Word and element location records:
• • • • • • •

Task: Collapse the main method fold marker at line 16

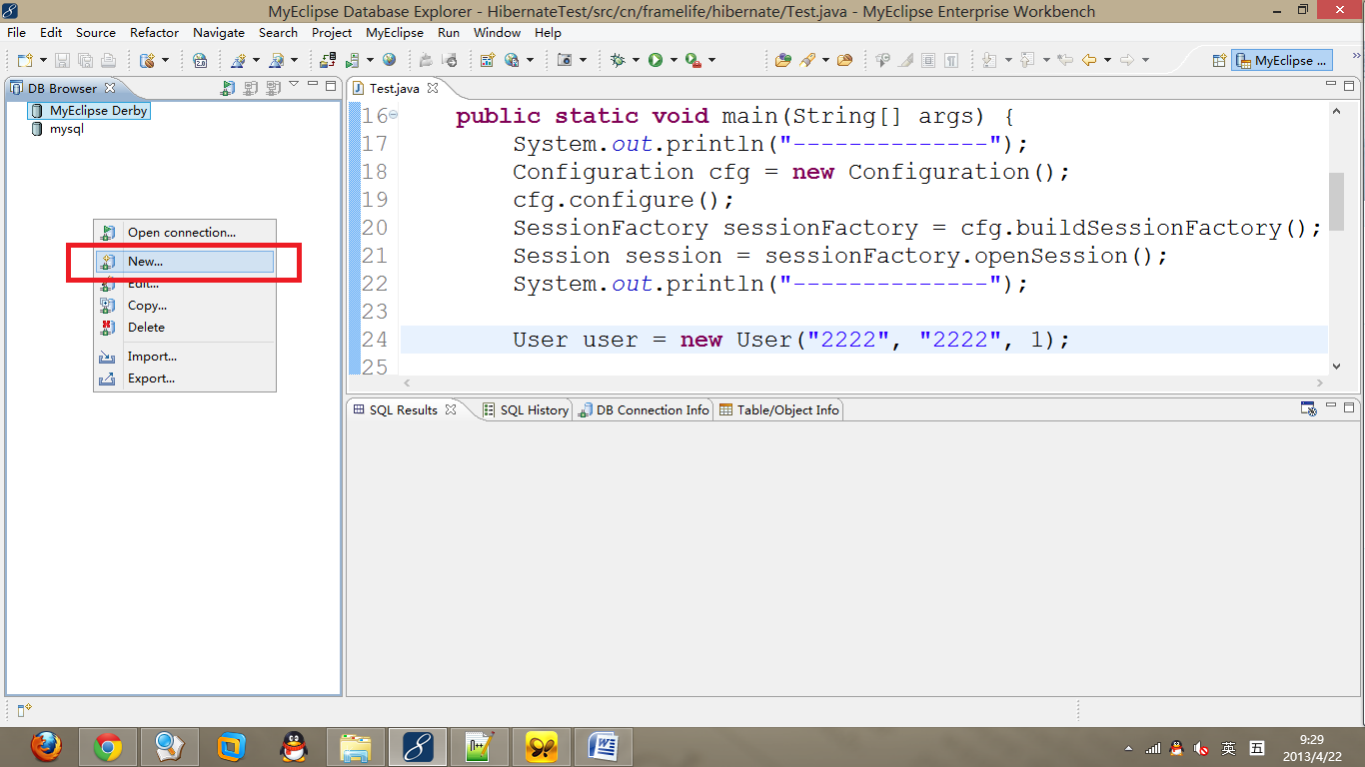Action: point(394,116)
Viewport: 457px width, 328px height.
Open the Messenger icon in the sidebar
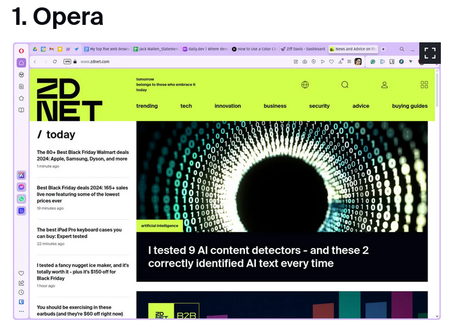[22, 187]
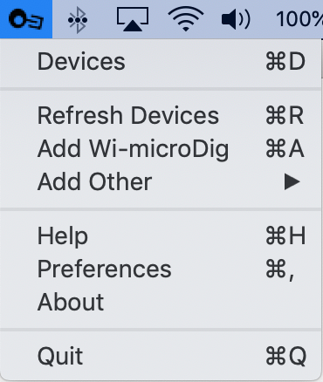Open the AirPlay display icon
323x382 pixels.
[133, 19]
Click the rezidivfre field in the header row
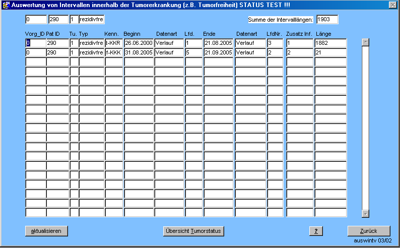The width and height of the screenshot is (400, 248). (91, 20)
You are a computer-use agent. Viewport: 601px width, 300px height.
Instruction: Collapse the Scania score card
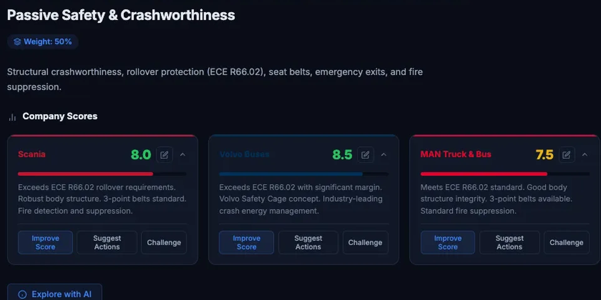183,155
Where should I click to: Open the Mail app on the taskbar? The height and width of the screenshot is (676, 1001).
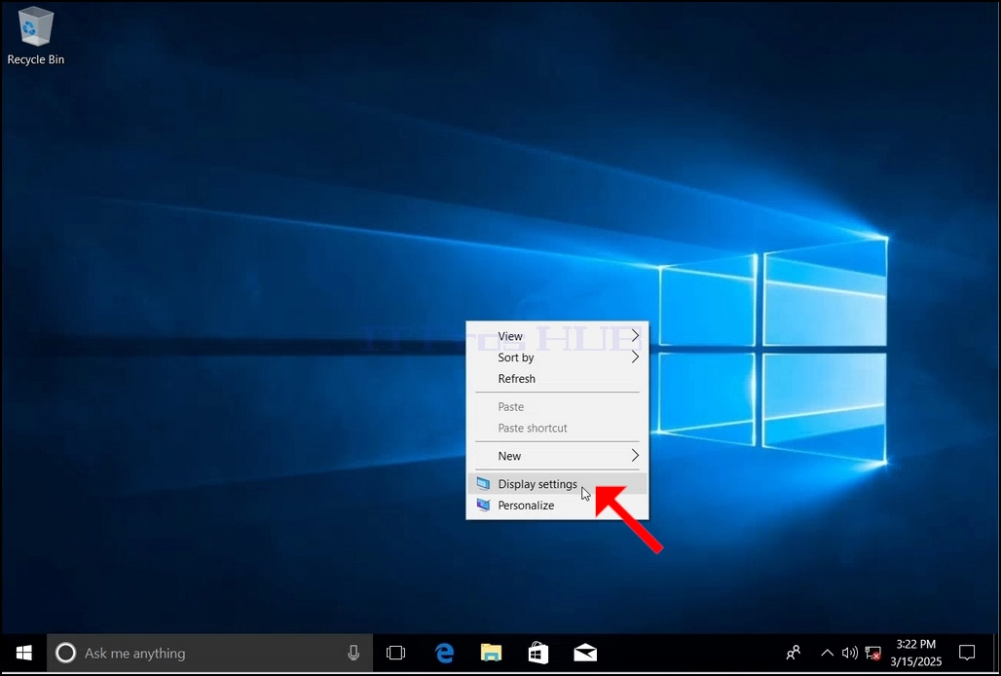[x=585, y=653]
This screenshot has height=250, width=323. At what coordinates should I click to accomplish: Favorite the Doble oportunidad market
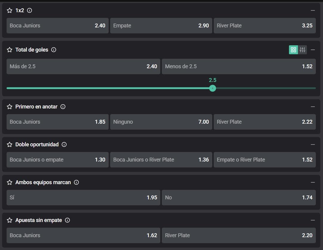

• • • • • • •

Task to complete: Give the data above again with every "Collapse" swapped for "Expand" and nothing else changed. Leave the pictures out.

Answer in full:
Task: Expand the main method fold marker at line 16

Action: point(394,116)
Viewport: 457px width, 328px height.
Open the Messenger icon in the sidebar
[22, 187]
Open the AirPlay display icon
323x382 pixels.
[133, 19]
Click the rezidivfre field in the header row
The width and height of the screenshot is (400, 248). (91, 20)
You are a computer-use agent. Viewport: 601px width, 300px height.
Instruction: Expand the Scania score card
183,155
Where should I click to: Open the Mail app on the taskbar? The height and width of the screenshot is (676, 1001).
[x=585, y=653]
This screenshot has height=250, width=323. At what coordinates should I click to accomplish: Favorite the Doble oportunidad market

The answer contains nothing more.